I'm working on migration function. It reads data from old table and inserts it into the new one. All that stuff working in background thread with low priority.
My steps in pseudo code.
sqlite3_prepare_stmt (select statement)
sqlite3_prepare_stmt (insert statement)
while (sqlite3_step (select statement) == SQLITE_ROW)
{
get data from select row results
sqlite3_bind select results to insert statement
sqlite3_step (insert statement)
sqlite3_reset (insert statement)
}
sqlite3_reset (select statement)
I'm always getting 'constraint failed' error on sqlite3_step (insert statement)
. Why it's happend and how i could fix that?
UPD: As i'm understand that's happend because background thread use db handle opened in main thread. Checking that guess now.
UPD2:
sqlite> select sql from sqlite_master where tbl_name = 'tiles';
CREATE TABLE tiles('pk' INTEGER PRIMARY KEY, 'data' BLOB, 'x' INTEGER, 'y' INTEGER, 'z' INTEGER, 'importKey' INTEGER)
sqlite> select sql from sqlite_master where tbl_name = 'tiles_v2';
CREATE TABLE tiles_v2 (pk int primary key, x int, y int, z int, layer int, data blob, timestamp real)

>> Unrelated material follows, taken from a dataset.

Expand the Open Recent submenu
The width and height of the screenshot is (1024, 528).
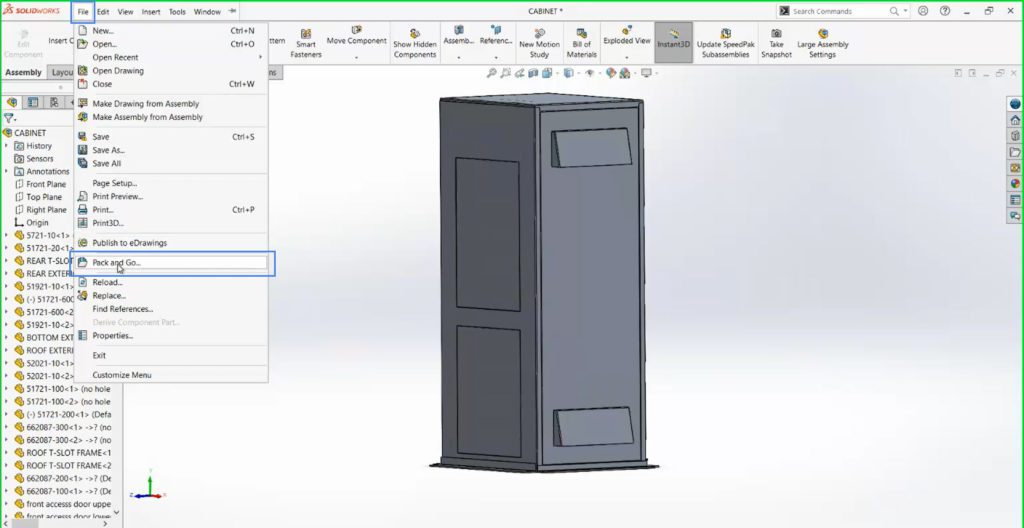[x=115, y=58]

You get a UNIQUE constraint failed error when the data that you are inserting has an entry which is already in the corresponding column of the table that you are inserting into.

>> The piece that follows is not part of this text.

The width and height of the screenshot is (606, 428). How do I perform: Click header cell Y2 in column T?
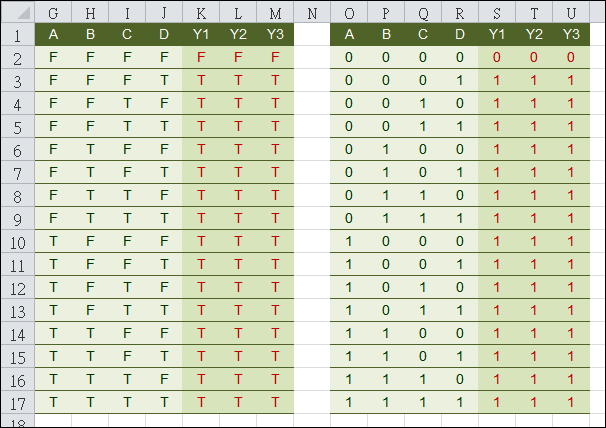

insert or ignore ... will insert the row(s) and ignore rows which violation any constraint (other than foreign key constraints).
The error message itself showing there is a foreign key constraint error, which means you are deleting a parent table where the child table contains the Primary table identifier as a foreign key. To avoid this error, you need to delete child table records first and after that the parent table record.

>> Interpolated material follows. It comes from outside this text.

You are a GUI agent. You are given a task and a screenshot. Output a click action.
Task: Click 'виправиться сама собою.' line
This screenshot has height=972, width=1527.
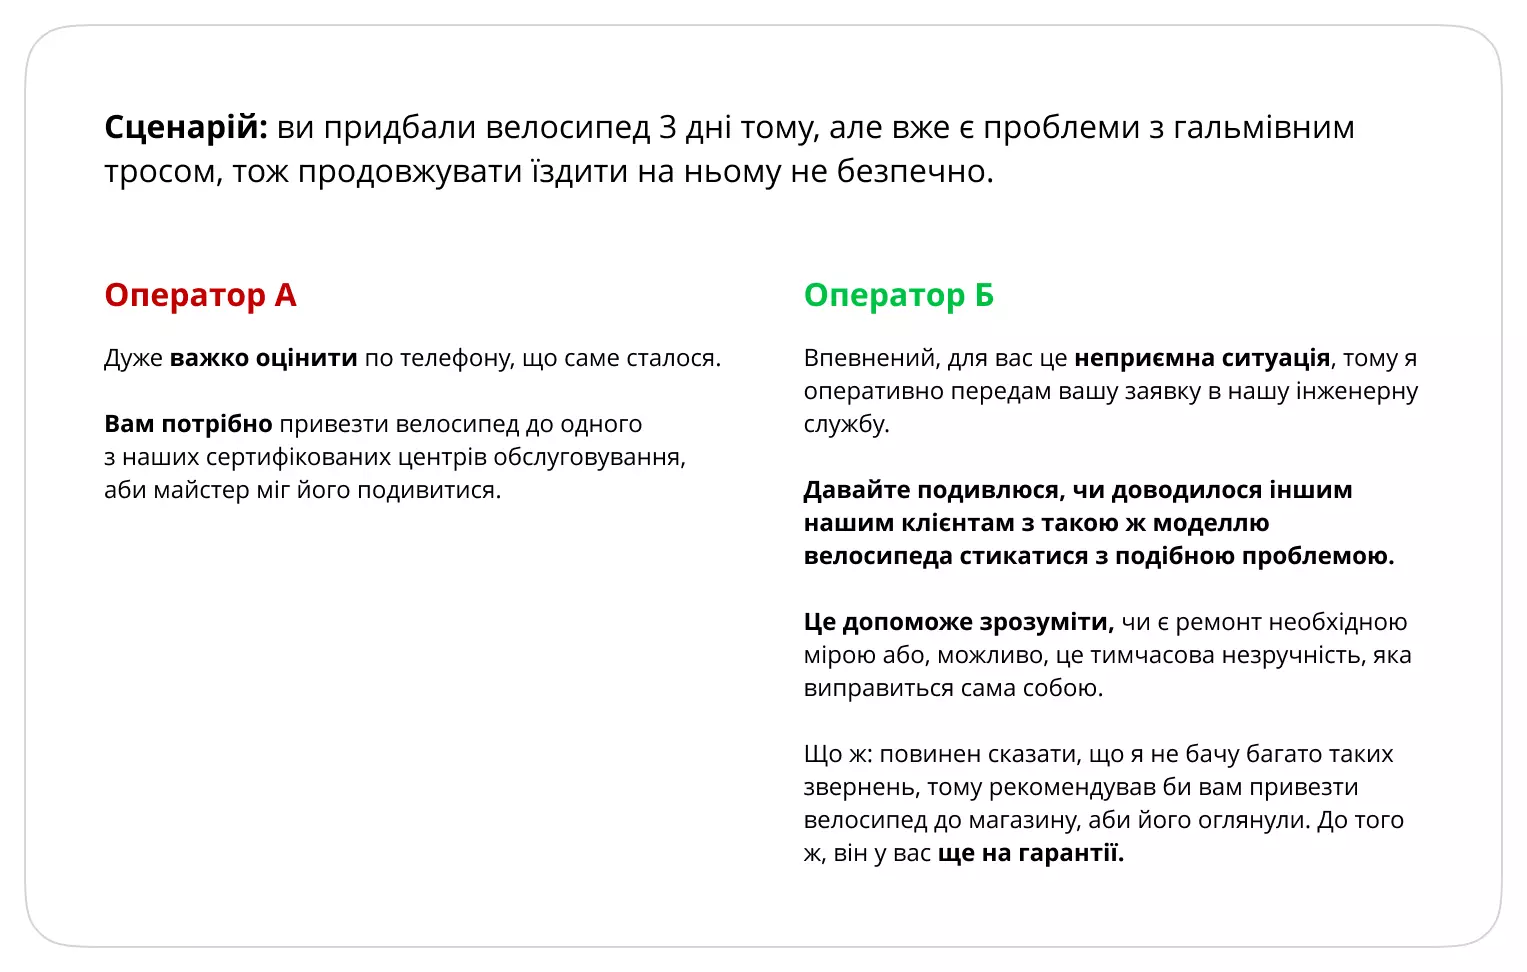pyautogui.click(x=953, y=688)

SQLite allows you to define a CHECK constraint at the column level or the table level. In this syntax, whenever a row is inserted into a table or an existing row is updated, the expression associated with each CHECK constraint is evaluated and returned a numeric value 0 or 1.
It probably means your insert statement is violating a constraint in the new table. Could be a primary key constraint, a unique constraint, a foreign key constraint (if you're using PRAGMA foreign_keys = ON;
), and so on.
You fix that either by dropping the constraint, correcting the data, or dropping the data. Dropping the constraint is usually a Bad Thing, but that depends on the application.
Is there a compelling reason to copy data one row at a time instead of as a set?
INSERT INTO new_table
SELECT column_list FROM old_table;
If you need help identifying the constraint, edit your original question, and post the output of these two SQLite queries.
select sql from sqlite_master where tbl_name = 'old_table_name';
select sql from sqlite_master where tbl_name = 'new_table_name';
Update: Based on the output of those two queries, I see only one constraint--the primary key constraint in each table. If you haven't built any triggers on these tables, the only constraint that can fail is the primary key constraint. And the only way that constraint can fail is if you try to insert two rows that have the same value for 'pk'.
I suppose that could happen in a few different ways.
You can determine whether there are duplicate values of 'pk' in the old table by running this query.
select pk
from old_table_name
group by pk
having count() > 1;
You might consider trying to manually migrate the data using INSERT INTO . . . SELECT . . .
If that fails, add a WHERE clause to reduce the size of the set until you isolate the bad data.